I have a nice structure for that book about innovation and technological change, viewed mostly in evolutionary terms. For the moment, I want to focus on two metrics, which progressively came out of the research and writing that I did over the last two days. In my update entitled ‘Evolutionary games’ , I identified the ratio of capital per one patent application as some sort of velocity of capital across units of scientific invention. On the other hand, yesterday, in my update in French, namely ‘Des trucs marrants qui nous passent à côté du nez, ou quelques réflexions évolutionnistes’ , I started to nail down another one, the ratio of money supplied per unit of fixed capital.
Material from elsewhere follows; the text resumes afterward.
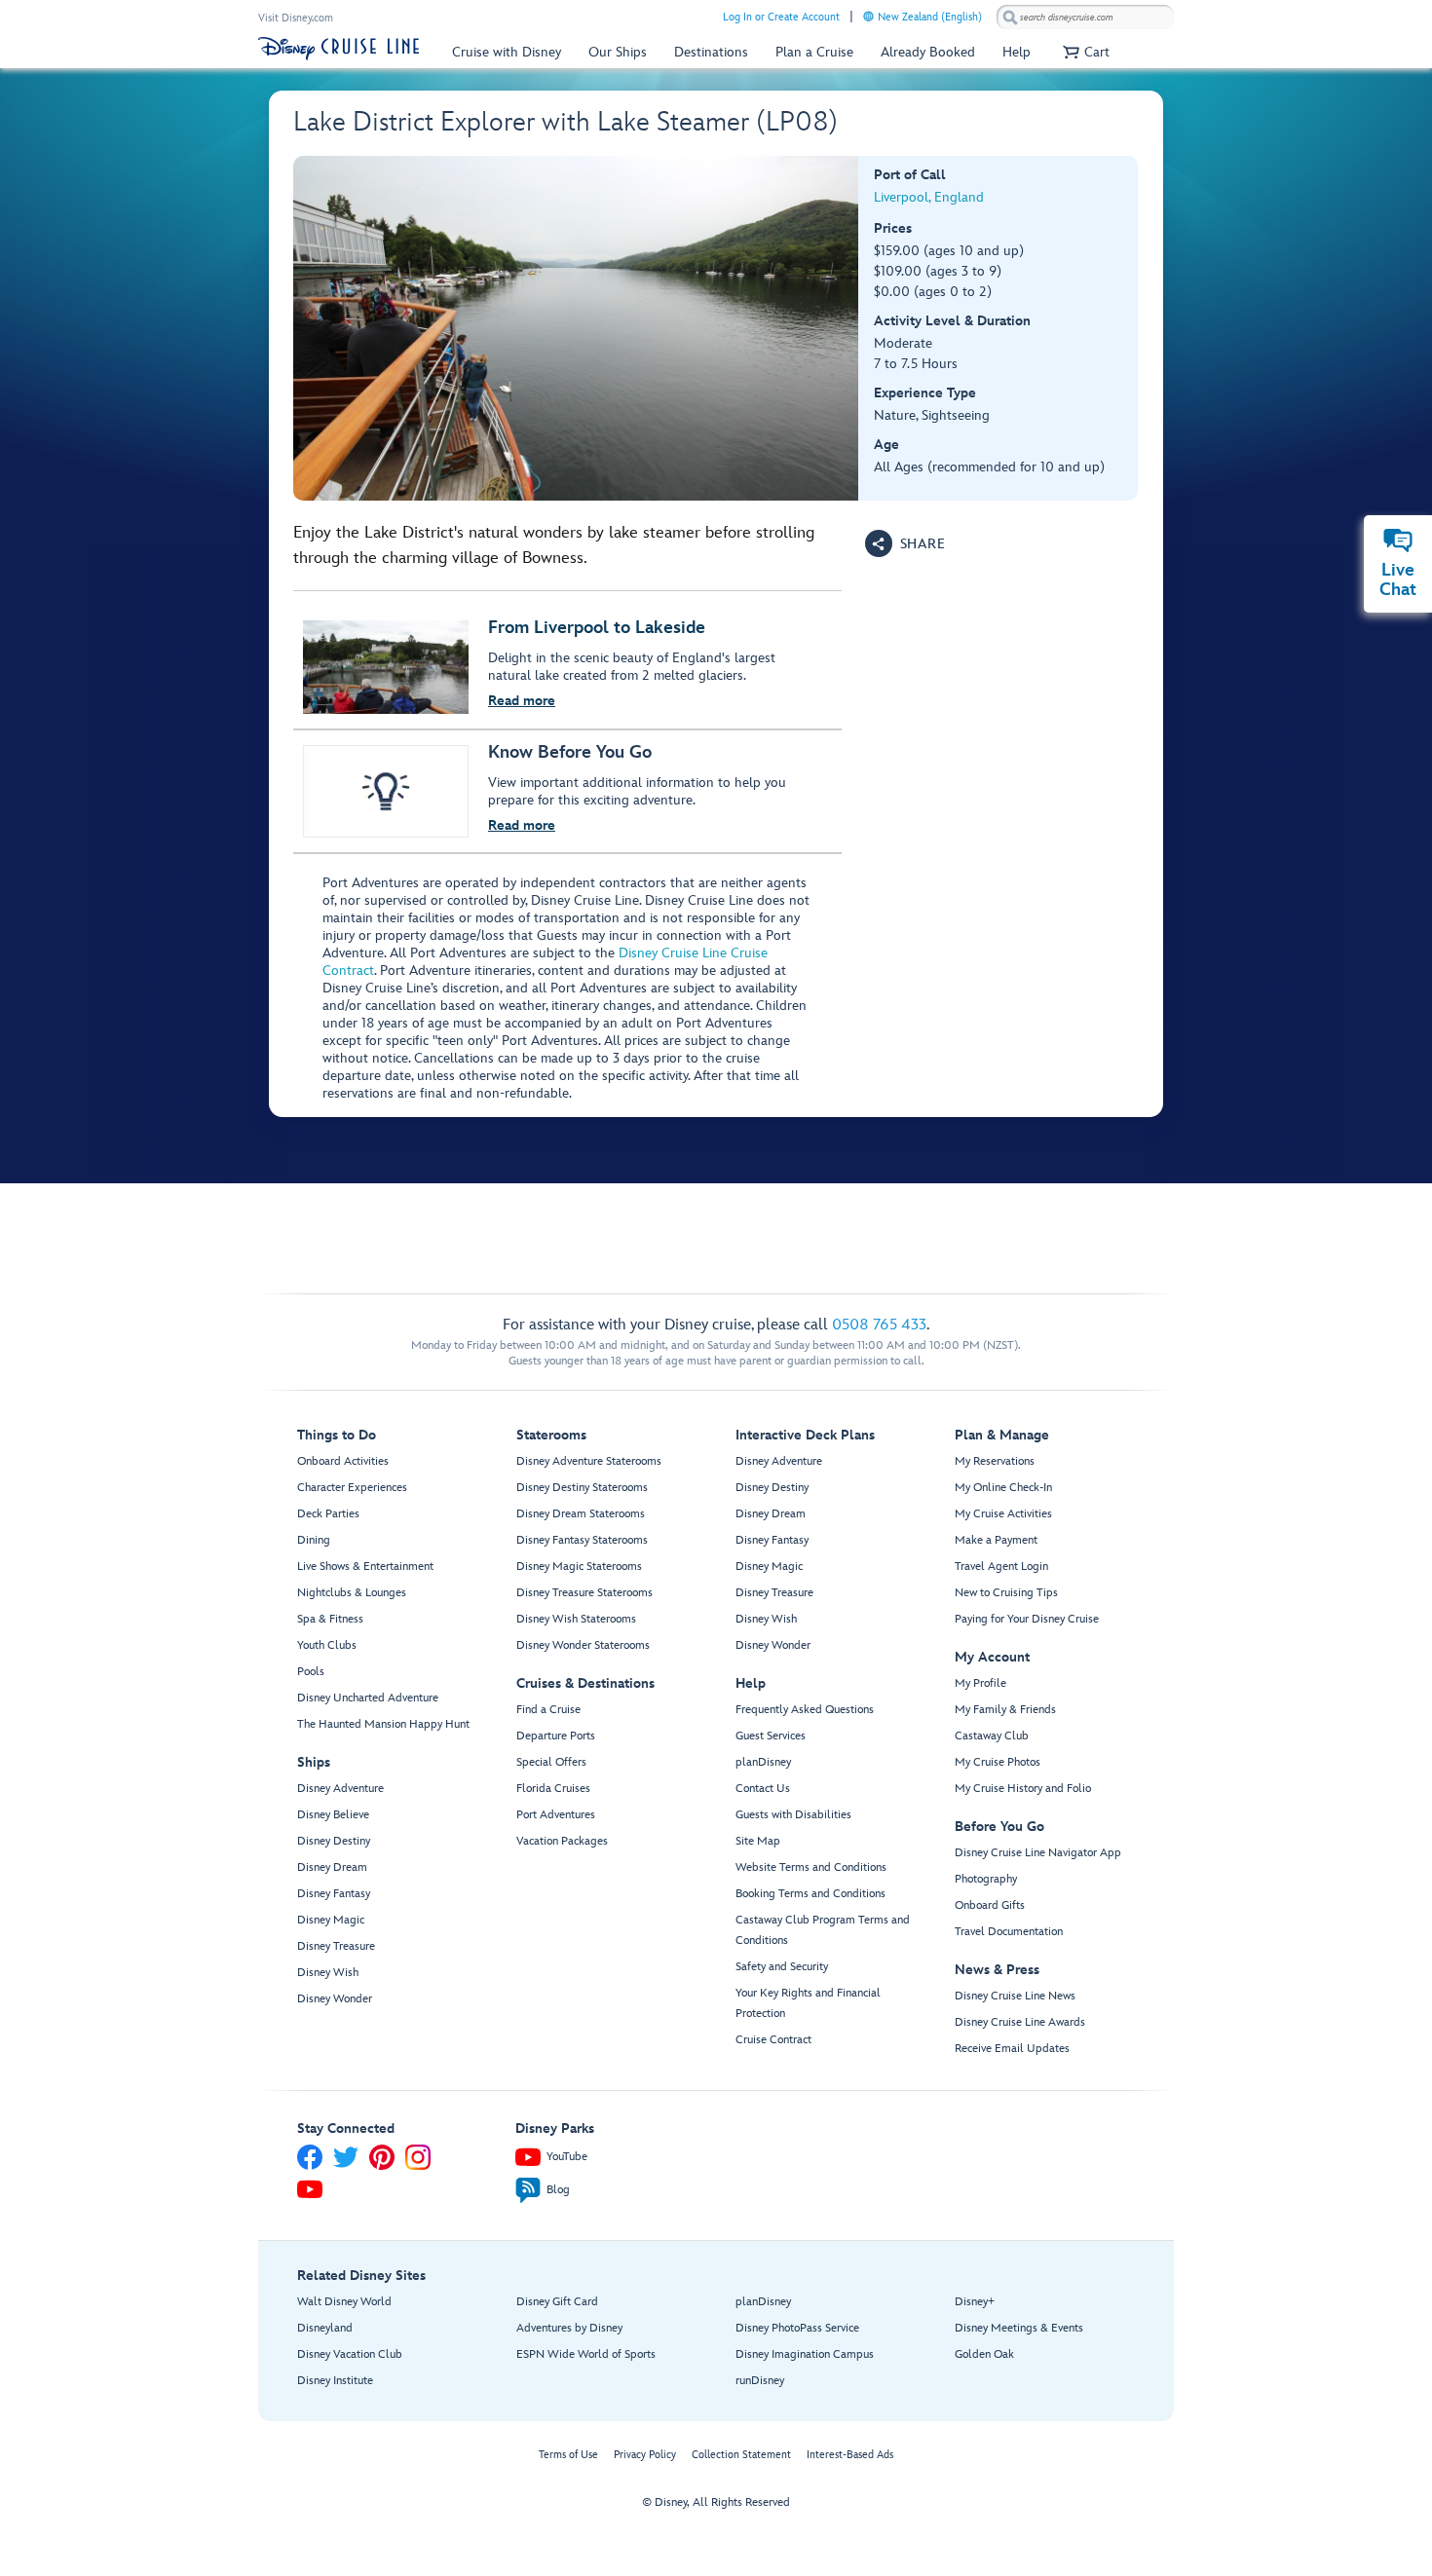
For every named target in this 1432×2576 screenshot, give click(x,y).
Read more (521, 700)
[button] (1083, 52)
All that in the framework of a model, where investors are female organisms, able to create substance and recombine genetic information, whilst research and development is made of male organisms, unable to reproduce or mix genes, but able to communicate their own genetic code in the form of patentable inventions. As I am a bit obsessed about monetary systems, those last months, I added money supplied from the financial sector as the conveyor of genetic information in my model. Each unit of money is informative about the temporary, local, market value of something, and in that sense it can be considered analogously to a biological marker in an evolutionary framework.
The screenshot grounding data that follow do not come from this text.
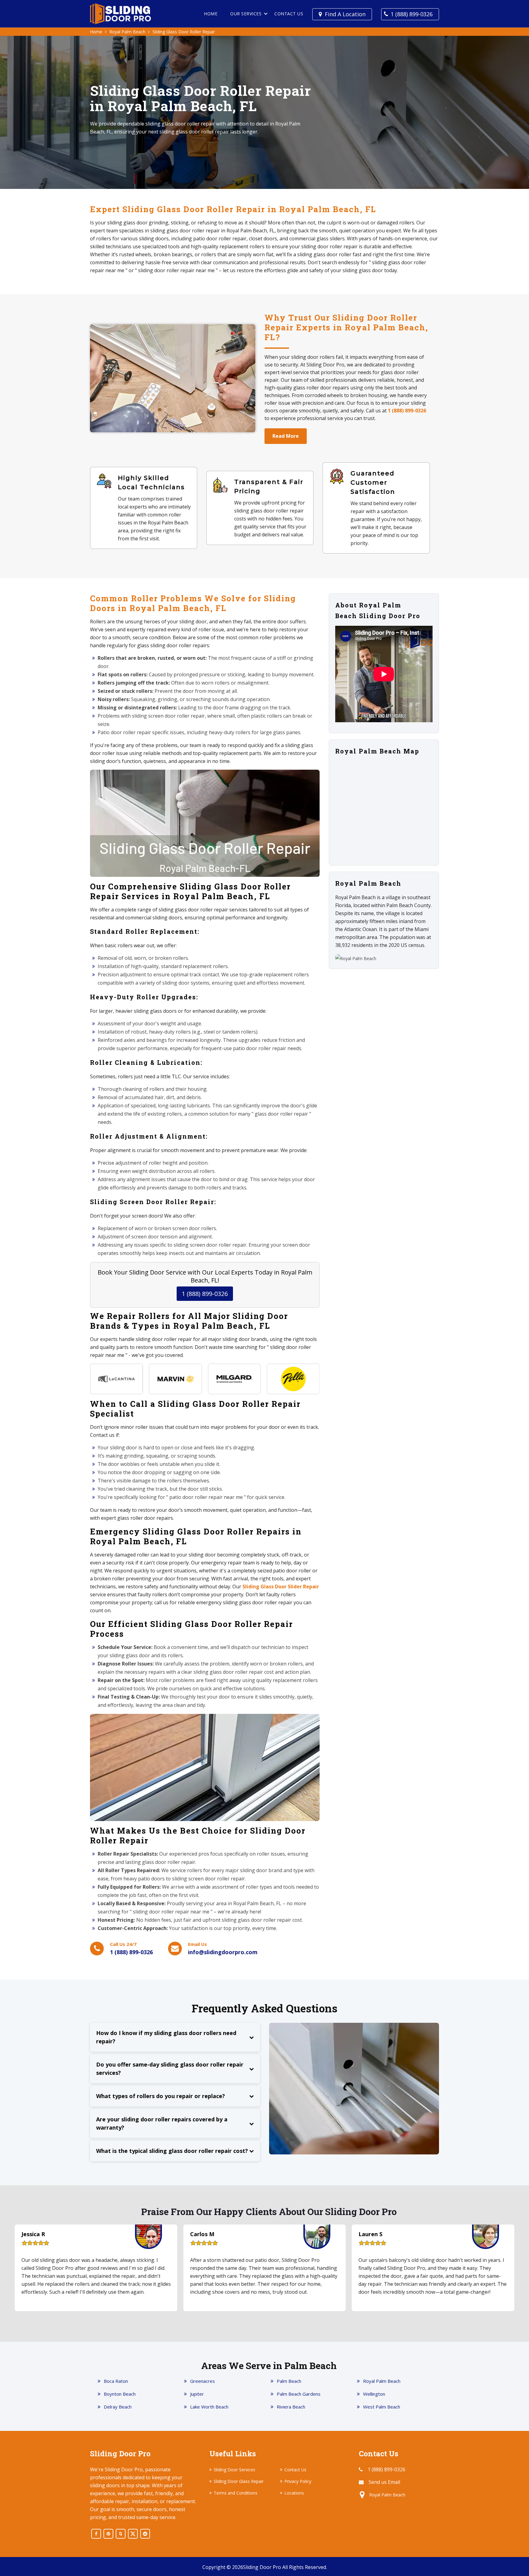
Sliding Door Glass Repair (239, 2481)
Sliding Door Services (234, 2470)
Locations (294, 2493)
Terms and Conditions (235, 2493)
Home (210, 14)
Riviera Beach (291, 2407)
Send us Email (384, 2482)
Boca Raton (116, 2381)
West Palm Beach (381, 2407)
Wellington (374, 2394)
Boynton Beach (120, 2394)
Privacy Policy (297, 2481)
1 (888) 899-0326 (412, 14)
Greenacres (202, 2381)
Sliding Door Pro (262, 2567)
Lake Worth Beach (209, 2407)
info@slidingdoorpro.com (222, 1952)
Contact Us (288, 14)
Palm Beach (289, 2381)
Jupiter (197, 2394)
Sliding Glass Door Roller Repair (183, 32)
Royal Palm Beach (127, 32)
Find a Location (345, 14)
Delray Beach (118, 2407)
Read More (285, 436)
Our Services (245, 14)
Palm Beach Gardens (299, 2394)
Now, I am returning to one of the cornerstones of a decent evolutionary model, namely to the selection function. Female investors select male inventions for reproduction and recombination of genetic code. Characteristics of the most frequently chosen inventions are being remembered and used as guidelines for creating future inventions: this is the component of adaptation in my model. In entitled ‘Evolutionary games’, I started to nail down my selection function, from two angles. I studied the distribution of a coefficient, namely the ratio of physical capital per one resident patent application, in my database made of Penn Tables 9.0 (Feenstra et al. 2015) and additional data from the World Bank. The first results that I got suggest a strong geographical disparity, and a progressive change over time in a complex set of local averages. In general, combined with the disparity of that ration across different classes of food deficit in local populations, my working assumption is that the ratio of physical capital per one patent application, should it have any relevance, characterises the way that the selection function works locally.
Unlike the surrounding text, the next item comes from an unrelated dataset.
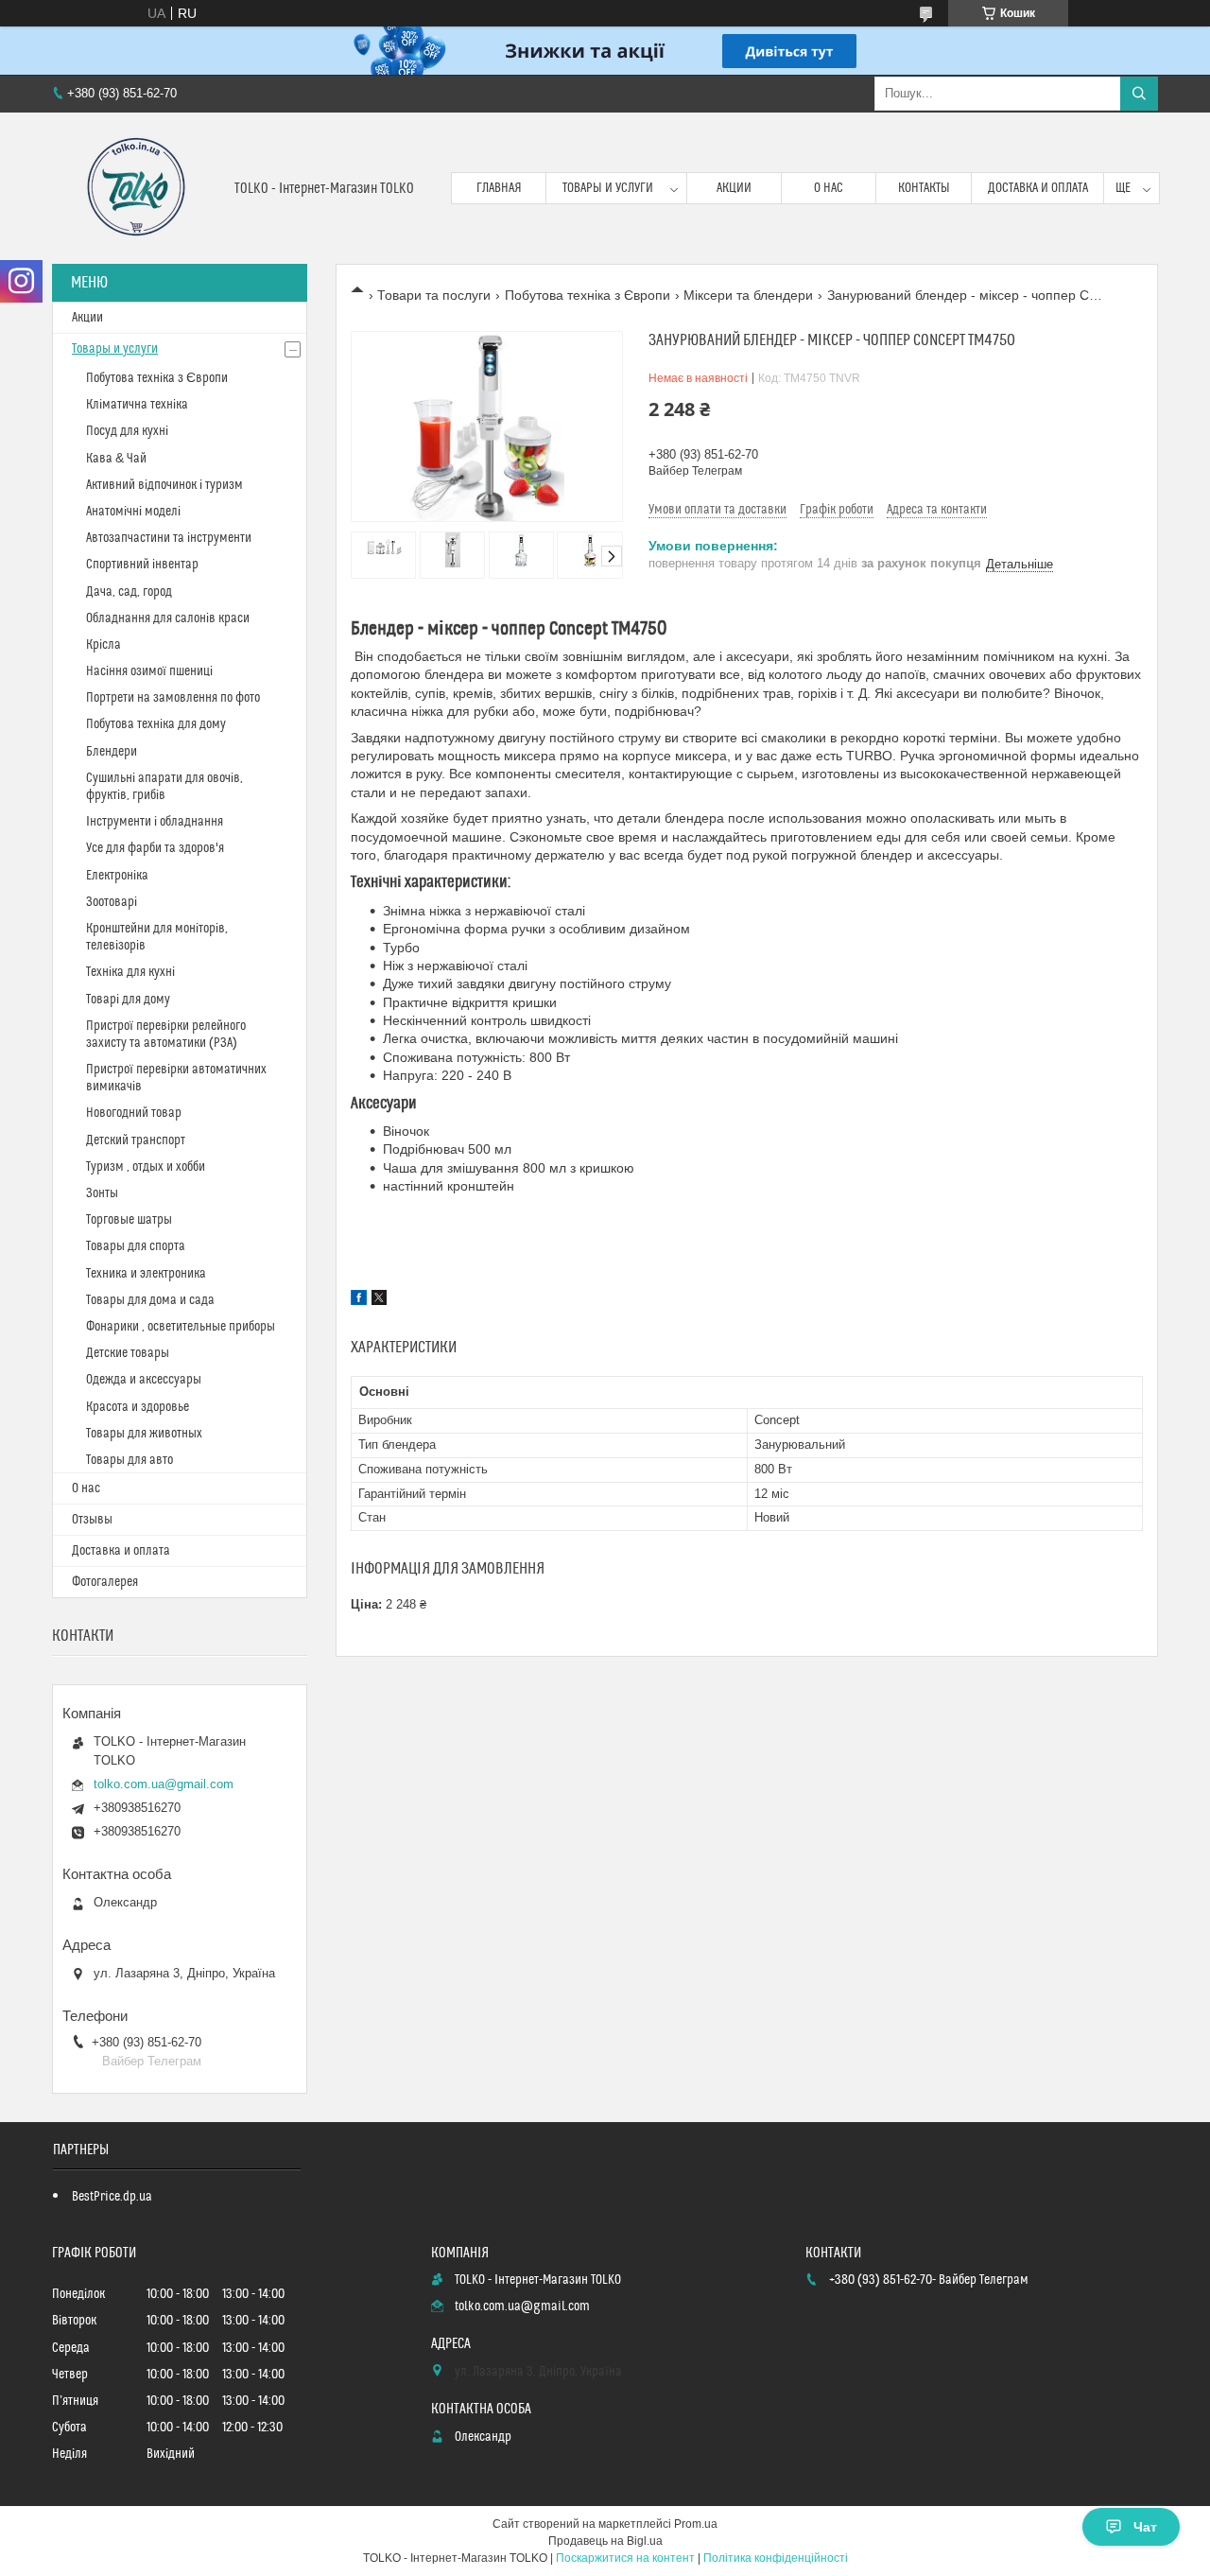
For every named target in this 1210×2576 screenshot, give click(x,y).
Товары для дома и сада (150, 1300)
The second angle of approach is linear regression. I tested econometrically the hypothesis that the number of patent applications depends on the amount of physical capital available locally. In evolutionary terms, it means that the number of male inventions depends on the amount of substance available in the female set of capital holders. I started with nailing down a logarithmic equation in my dataset, namely: ln(Patent Applications) = 0,825*ln(ck) + residual ln -4,204, in a sample of 2 623 valid observations in my database, where ‘ck’ stands for the amount of physical capital available (that’s the original acronym from Penn Tables 9.0). That equation yields a coefficient of determination R2 = 0,478, regarding the variance of empirical distribution in the number of patent applications.
This time, today, I want to meddle a little bit more with that linear regression. First of all, a quick update and interpretation of what I have. The full regression, described kind of by the book, looks like that:
The low values of p – significance mean that the probability of the null hypothesis is below 0,001. In other words, it is very low a probability that for a given value of capital I can have any observable number of patent applications. Analogously, the probability that for the average value of physical capital the residual, unexplained number of patent applications is different from e-4,204 = 0,014935714 is also below 0,001.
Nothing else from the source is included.